Les élections législatives 2017 se sont déroulées dans un contexte politique et socio-économique difficile. Baisse des recettes pétrolières et amenuisement des réserves de change, effondrement du pouvoir d’achat et absence de véritables réformes structurelles. Le contexte géopolitique n’est pas en reste. Il affecte grandement le climat dans lequel baigne le pays.
Le taux de participation national aux élections législatives du 4 mai 2017 a atteint 38.25% soit 8.528.355 votants des 23.251.503 inscrits, soit plus de 14723148 d’abstentionnistes, un nombre effarant en augmentation exponentielle par rapport à 2012, qui dénote de la fracture entre gouvernants et gouvernés. Un ras-le bol de ces derniers qui ne veulent pas participer à un jeu, aux règles viciées et aux manœuvres peu orthodoxes. Un coup de grâce pour la représentativité et la légitimité politique.
Le fait marquant est le peu d’engouement de la part des Algériens et notamment une grande partie des jeunes qui ont marqué par leur abstention leur rupture avec la classe politique. Celle de la vielle garde qui se revendique de la légitimité historique et celle opportuniste qui l’a ralliée. Même cette alliance de partis islamistes, tendance frères musulmans, (MSP et Front du changement) prompte à dégainer le discours religieux en prétendant l’opposition s’est faite grillée aux yeux de ses partisans et de ses électeurs habituels, même si avec 33 sièges au compteur, elle se positionne comme la 3éme force de la Chambre basse.
On se souviendra du lâchage des alliés (TAJ), Al-Islah et Ennahdha) avec lesquels, ils avaient formé en 2012, l’Alliance de l’Algérie verte (AAV) et la fragmentation de leur camp. Le score obtenu est loin d’être une prouesse, de leur propre aveu.
Les résultats du scrutin confirment ce désaveu populaire, l’hypocrisie en barbe et en voile a récolté ce qu’elle a semé. Elle va devoir composer avec la majorité parlementaire pour reprendre ce qu’elle a perdu en feignant la fronde, en droits et en privilèges au sein d’une coalition gouvernementale. Il suffit d’entendre une « fetwa » qui autorise les retournements de vestes de l’ancien chef du parti de feu Nahnah pour comprendre que tous les moyens sont bons pour accéder au pouvoir car la fin les justifie même si la morale les bannit.
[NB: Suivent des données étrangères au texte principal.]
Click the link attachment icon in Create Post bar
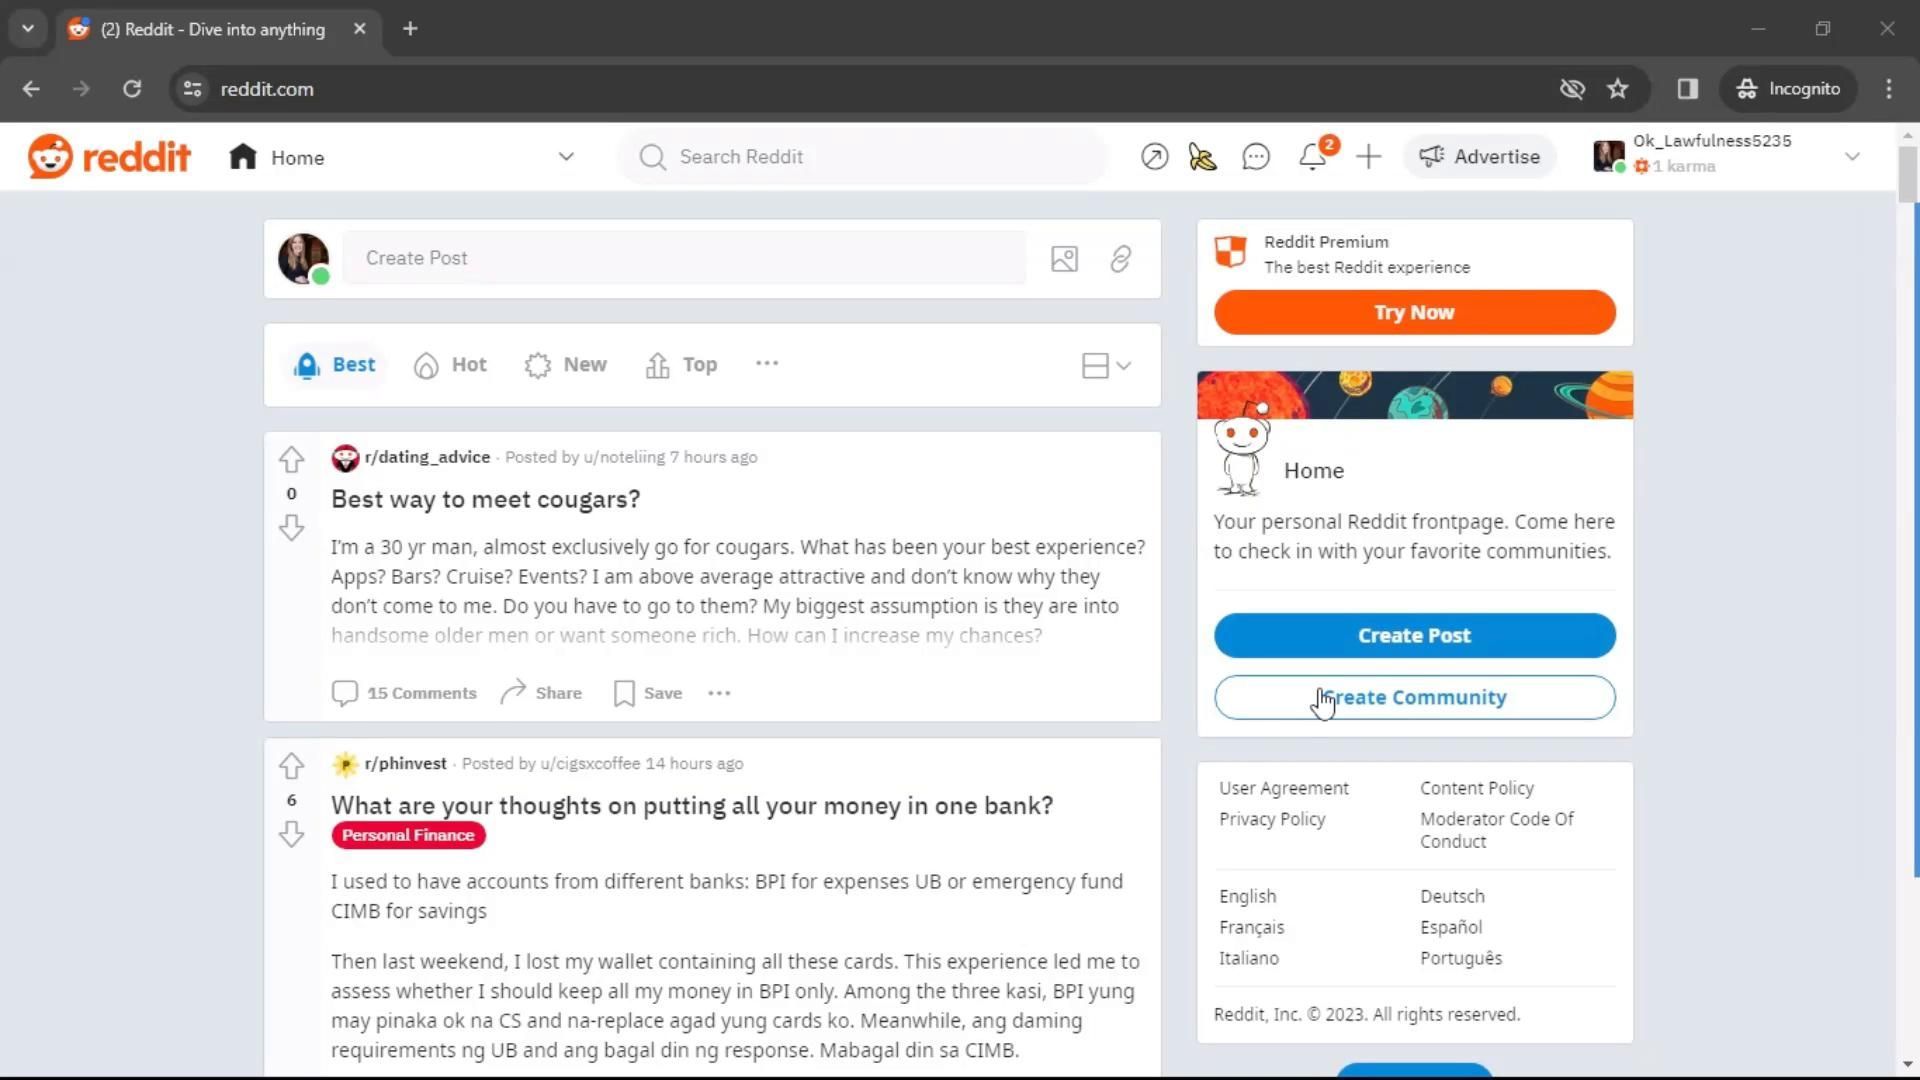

L’atomisation des partis islamistes confirme également le faible poids de cette obédience sur l’échiquier politique. Les cris d’orfraie de son chef de file qui s’alarme de la fraude et qui charge les boycotteurs sur les réseaux sociaux, n’y changeront rien. L’ampleur de l’abstention estimée à plus de 60% l’atteste. Même les bulletins blancs le confirment. Cependant ce mouvement en dépit de l’amertume de sa relégation ne l’empêchera pas de rentrer dans un gouvernement élargi même en étant fragilisé.
Quant aux partis démocrates, ils ont essuyé une débâcle sans précédent. Leur discours récurrent qui n’a pas été « relooké » depuis des décennies et qui ne fait plus recette, a eu raison de leurs chances de contrebalancer la donne. La population d’électeurs a changé. Elle rajeunit et découvre de nouvelles préoccupations mais les vielles mentalités du personnel politique restent les mêmes.
La campagne électorale calamiteuse durant laquelle les partis politiques se sont adonnés à des pratiques aux ras des pâquerettes a eu raison du peu de crédit accordé à la classe politique. Les erreurs de casting et la piètre qualité des candidats qui doivent représenter le peuple au parlement étaient flagrantes.
La médiocrité d’un marketing politique bas de gamme, les discours farfelus, sans relief et sans teneur, une rhétorique puisée dans les années de plomb, des promesses frisant le ridicule, l’absence de débat national, de personnalités charismatiques avec un aplomb de leaders et surtout le déni de vérité ont fait qu’aujourd’hui le changement demeure dans les limbes et le statuquo encore une fois cautionné et entériné à la faveur des résultats du scrutin qui donnent les deux partis au pouvoir, FLN et RND vainqueurs avec 261 des sièges. Le nouveau gouvernement sortira donc de leur giron.
Le renouvellement de l’APN n’a pas eu lieu. La configuration de cette institution reste globalement la même et ce pour cinq ans en attendant 2019 qui devra sceller la succession du président Bouteflika. Les dés sont ainsi jetés et les prochaines joutes se dérouleront entre ces deux acteurs car en dépit de leur proximité, ils restent divergents sur beaucoup de dossiers et d’ici-là, dans l’arène, le duel ne sera certainement pas chevaleresque mais soumis aux intrigues de coulisses à moins qu’un nouveau rival sorte du chapeau.